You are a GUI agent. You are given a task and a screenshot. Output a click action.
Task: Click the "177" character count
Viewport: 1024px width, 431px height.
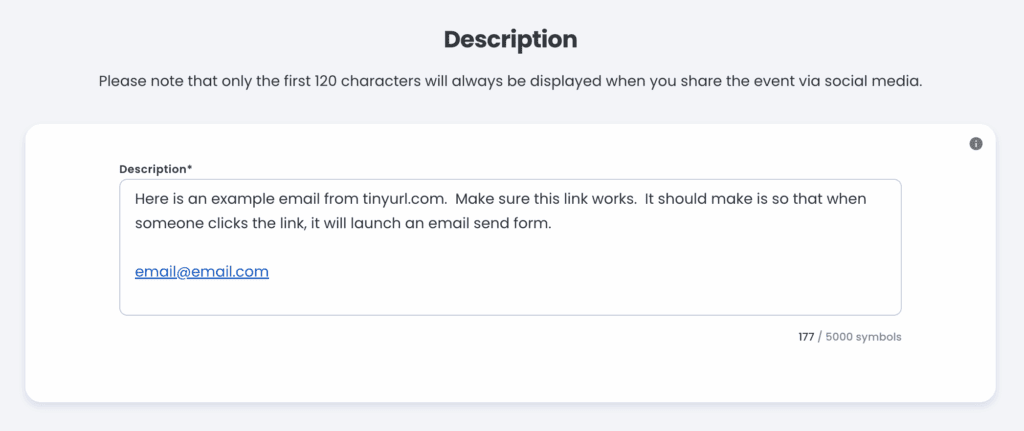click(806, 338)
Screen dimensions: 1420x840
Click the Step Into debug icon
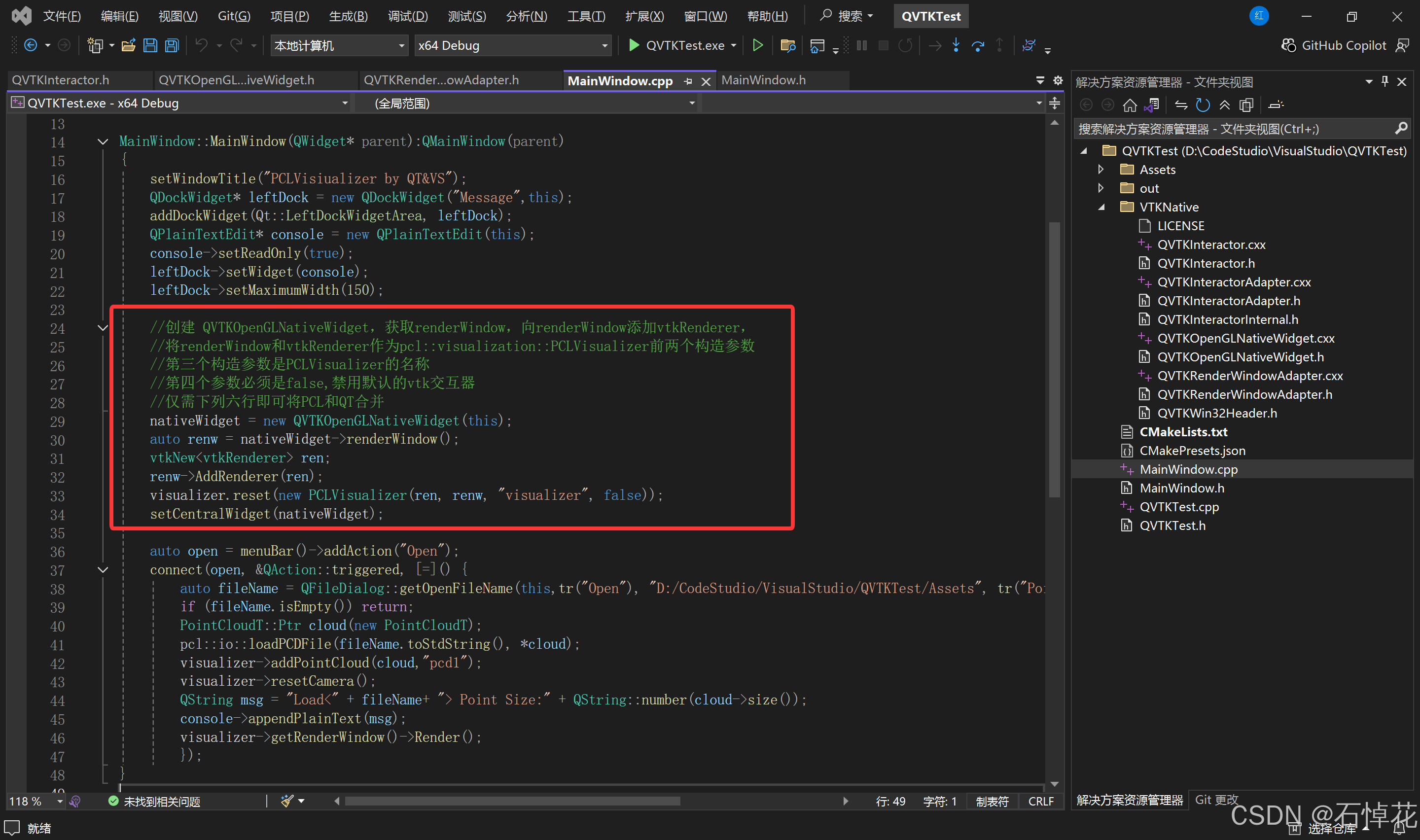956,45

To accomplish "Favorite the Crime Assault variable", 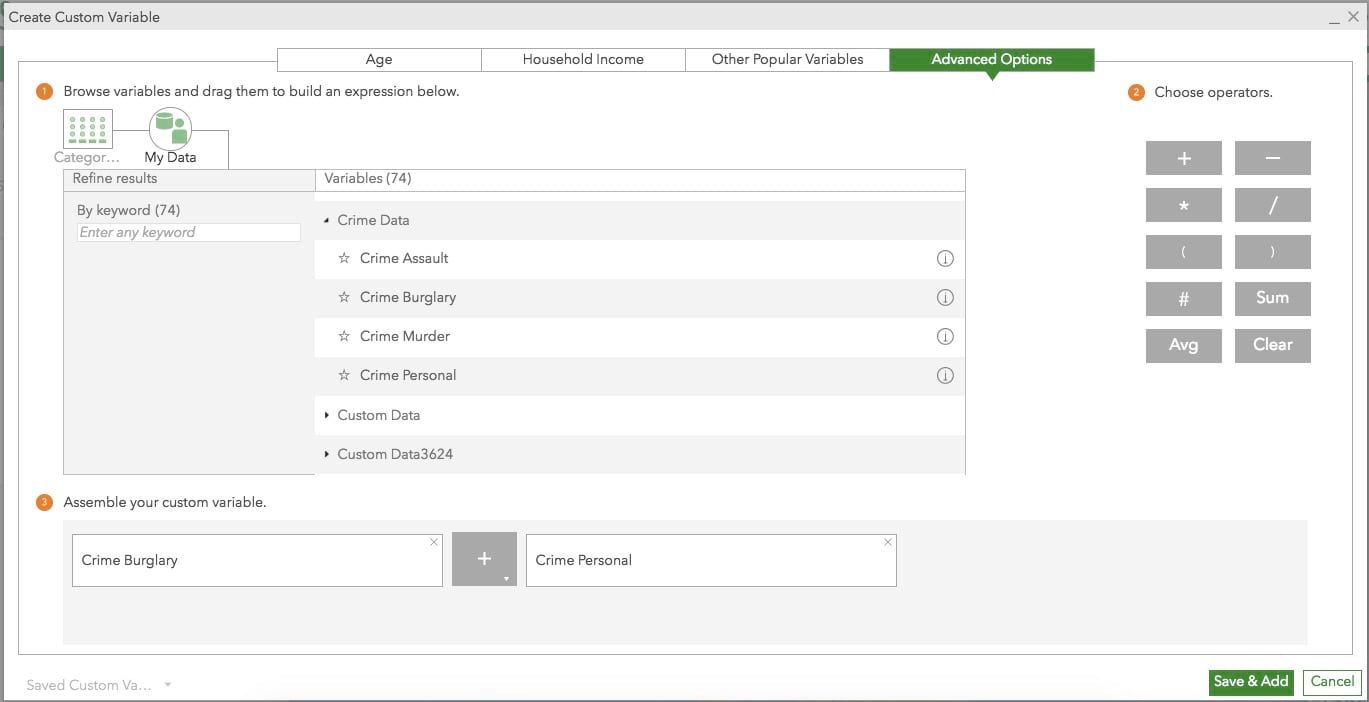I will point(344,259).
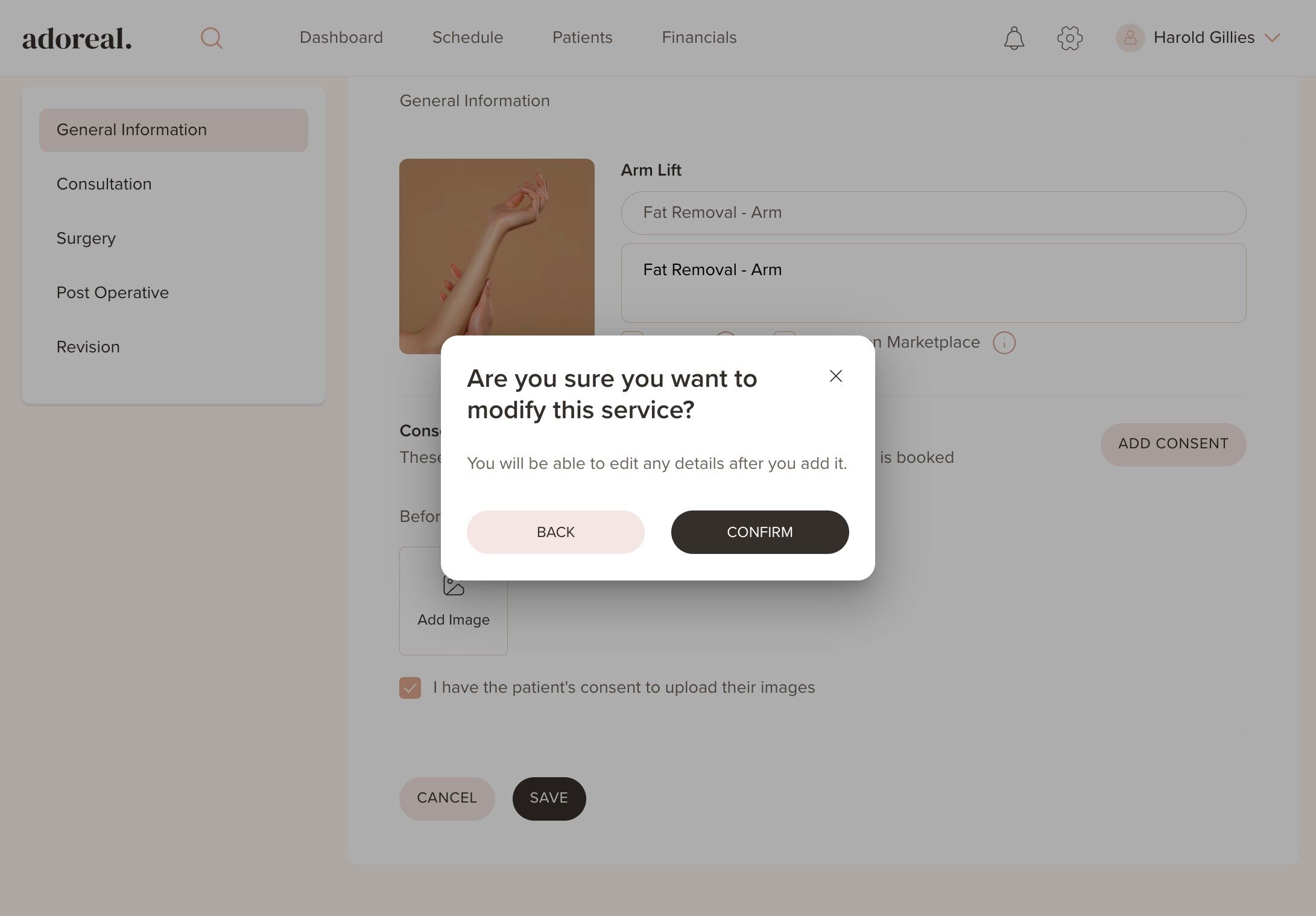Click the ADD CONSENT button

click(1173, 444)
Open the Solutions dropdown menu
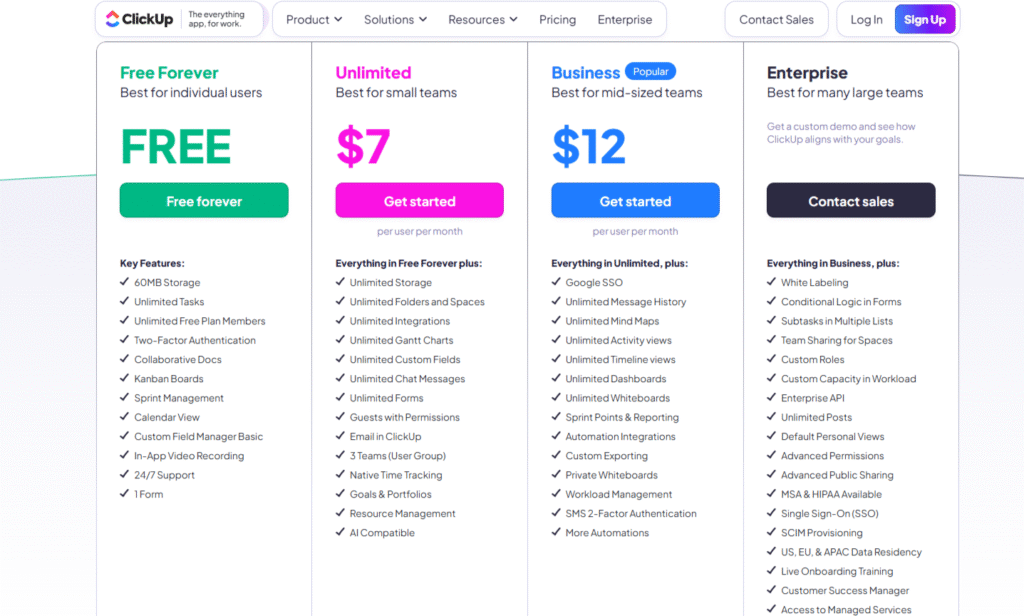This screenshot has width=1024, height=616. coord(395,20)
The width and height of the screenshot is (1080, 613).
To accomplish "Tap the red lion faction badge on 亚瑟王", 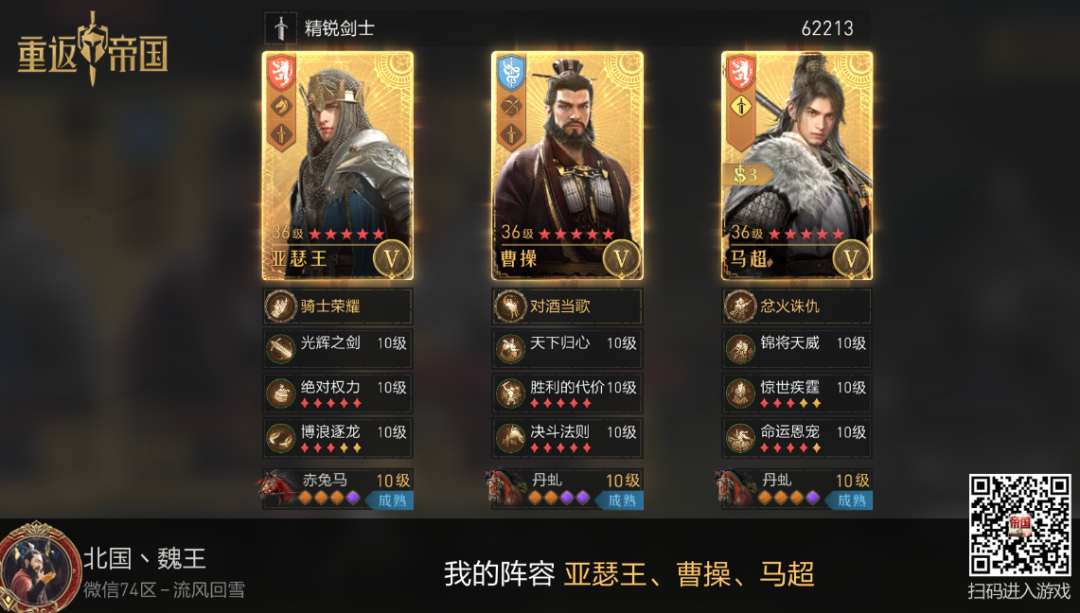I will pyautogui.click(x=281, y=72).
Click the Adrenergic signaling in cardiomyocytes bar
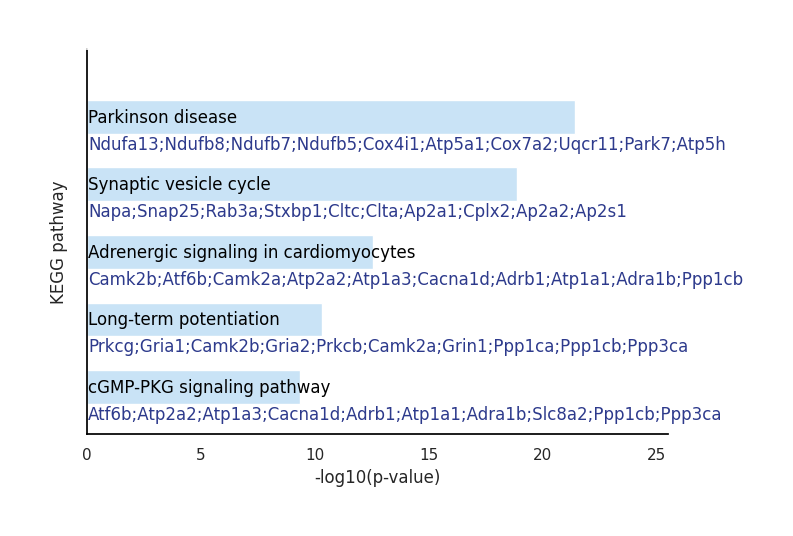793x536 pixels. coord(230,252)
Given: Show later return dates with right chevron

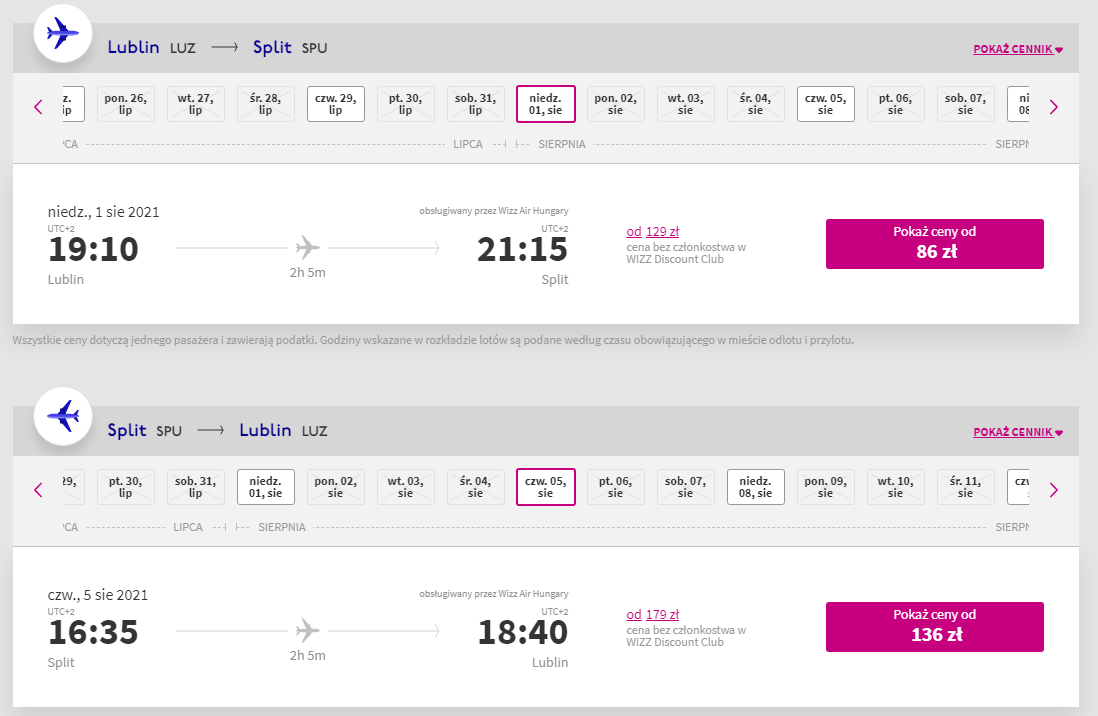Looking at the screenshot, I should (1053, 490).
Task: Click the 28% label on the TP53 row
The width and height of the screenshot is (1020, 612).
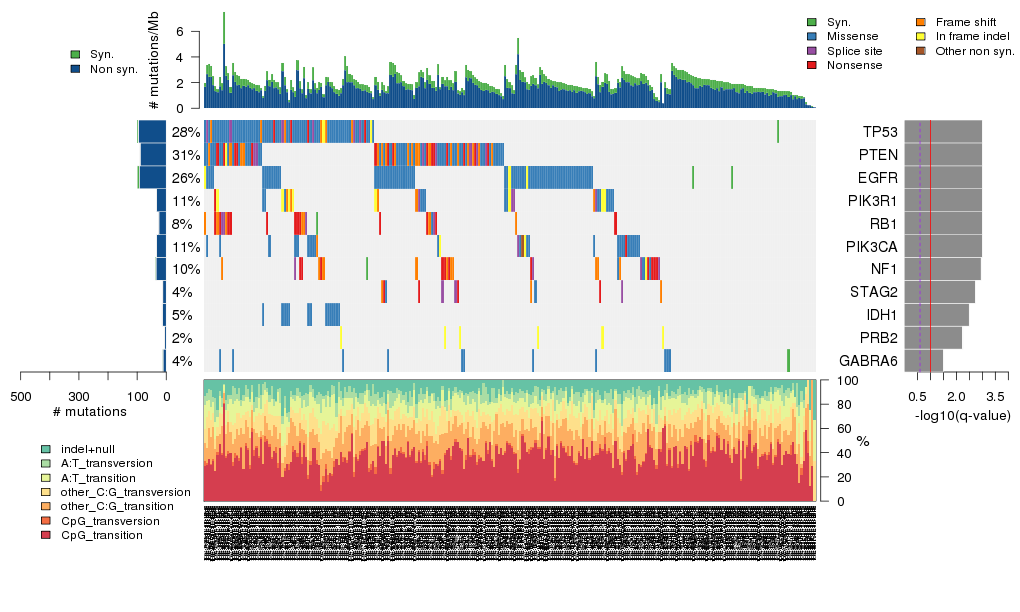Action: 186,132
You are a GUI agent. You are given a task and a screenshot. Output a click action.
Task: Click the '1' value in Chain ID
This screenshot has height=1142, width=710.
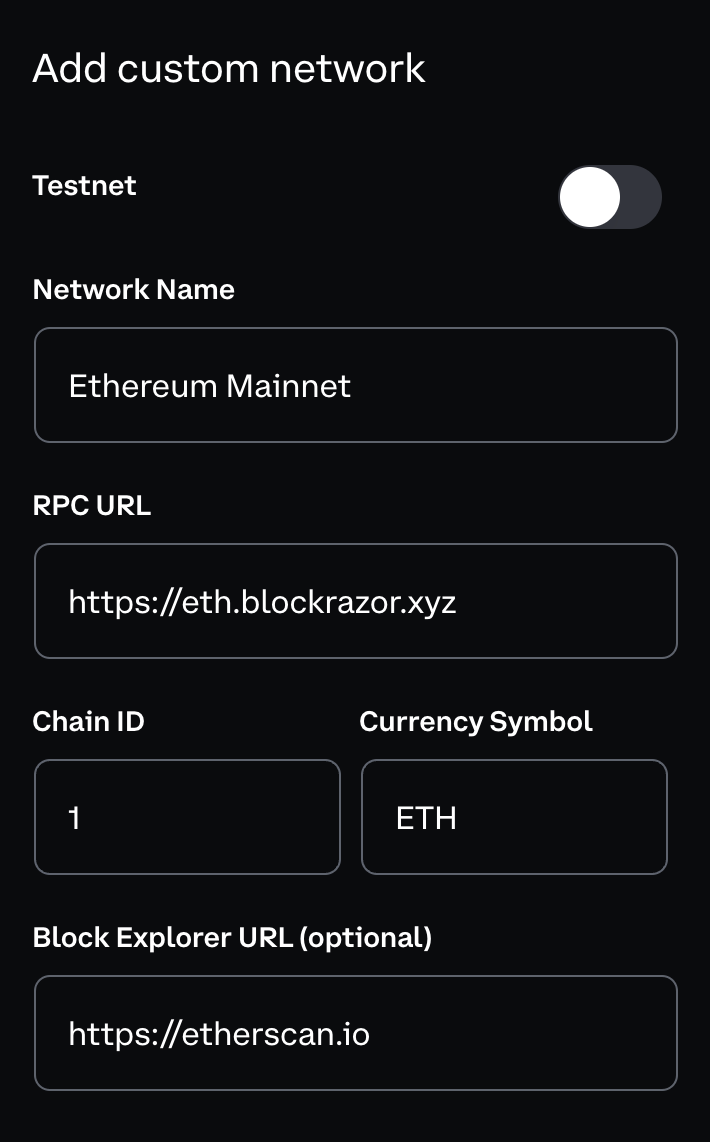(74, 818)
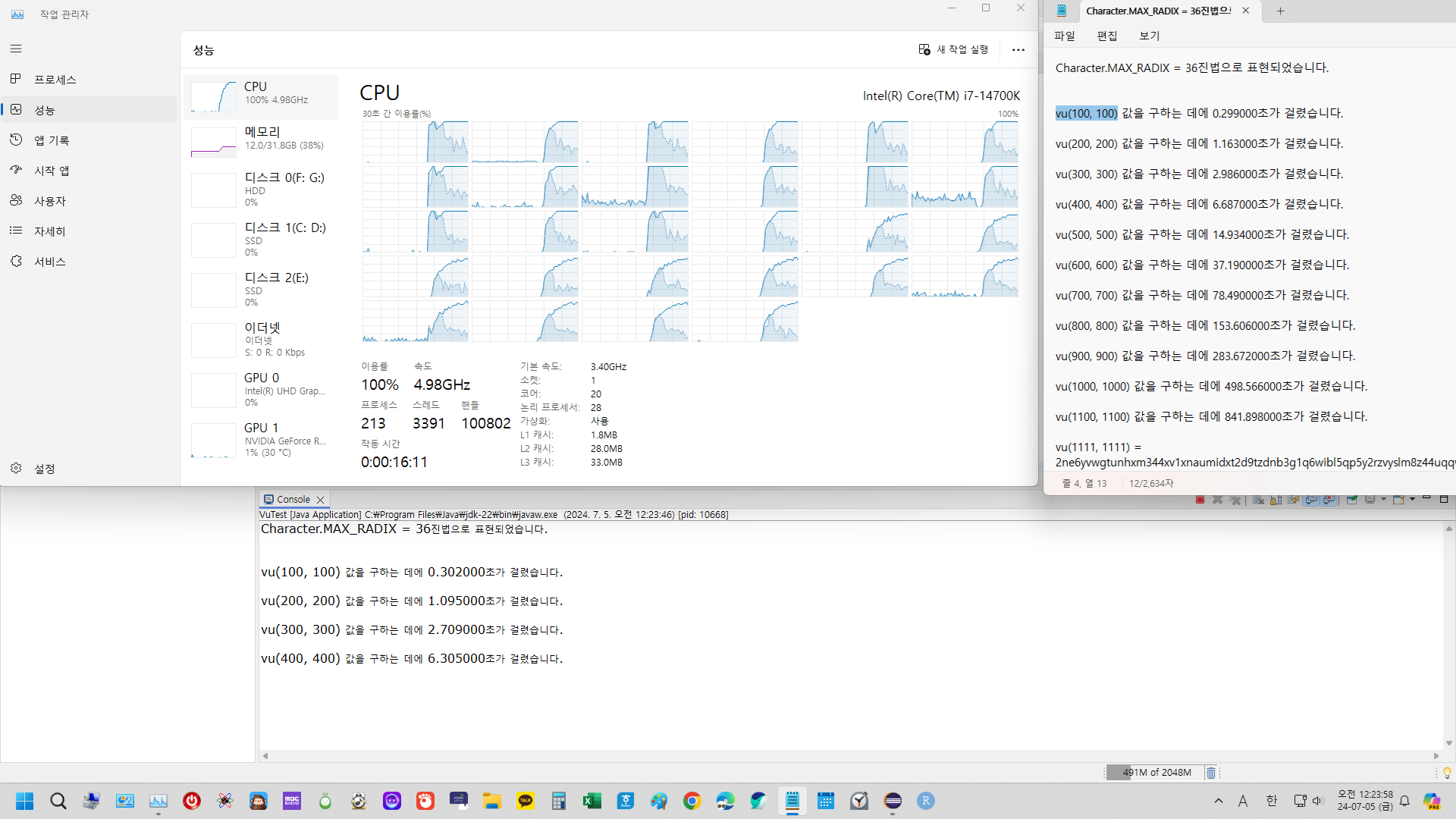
::::::
- **Brief**:
Put every line from the one containing "Click the Adrenergic" through the end of the rows, inclusive, into a numbered list, leaving out blank lines and pictures.

- **Response to the task**:
1. Click the Adrenergic signaling in cardiomyocytes bar
2. 793x536 pixels. coord(230,252)
3. Given: Show later return dates with right chevron
4. Looking at the screenshot, I should (1053, 490).
5. Task: Click the 28% label on the TP53 row
6. The width and height of the screenshot is (1020, 612).
7. Action: 186,132
8. You are a GUI agent. You are given a task and a screenshot. Output a click action.
9. Task: Click the '1' value in Chain ID
10. This screenshot has height=1142, width=710.
11. (74, 818)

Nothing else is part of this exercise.